About 1995, Hélène-Andrée recalls that chefs started opening their own restaurants, small establishments that reflected their personal cuisine. Fostering the trend to encourage local producers, they also changed from giving names to their dishes on menus to listing the ingredients. Some chefs cited producers’ names alongside a dish, a custom still in effect. Farmer’s markets began to increase and strengthen.

The decade wound up with a move away from the classics to simpler, homey food. “Comfort food” appeared, even on the menus of high-end restaurants. An inquiry by Le Devoir in 2007 revealed that shepherd’s pie (pâté chinois) was rated as Quebec’s national dish.

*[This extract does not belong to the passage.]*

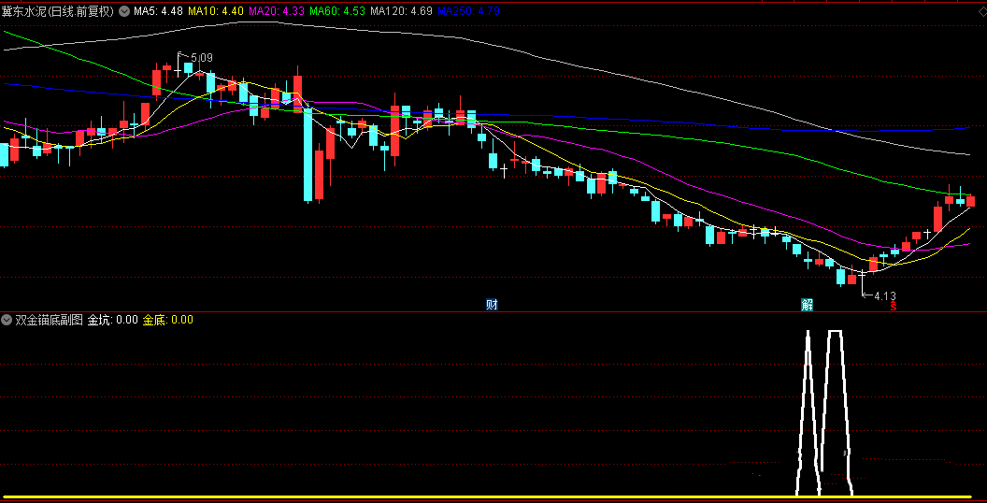
Task: Click the 解 unlock event marker icon
Action: point(807,305)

The popularity of casual dining was reflected in the increase in bistros and the steakhouse began to return to favour, but in a more sophisticated form than in the 1970s. The cheese tray appeared as a course at fine dining restaurants. Bottled water continued to advance; some restaurants offered various water brands as part of their wine lists.

2000 to 2015

The era of celebrity chefs started in Quebec, led by the recognition of Anne Desjardins, chef and co-owner of the Laurentians’ fine dining restaurant L’Eau à la Bouche. In 2002 she was made a Chevalier de l’Ordre national du Québec. The number of chefs named to the Order of Canada increased, the latest to be so honoured Normand Laprise, chef and co-owner of Toqué!

What trend will appear next? Hélène-Andrée will be watching her menus and her plates. The only sure bet: Quebec will continue its love affair with food.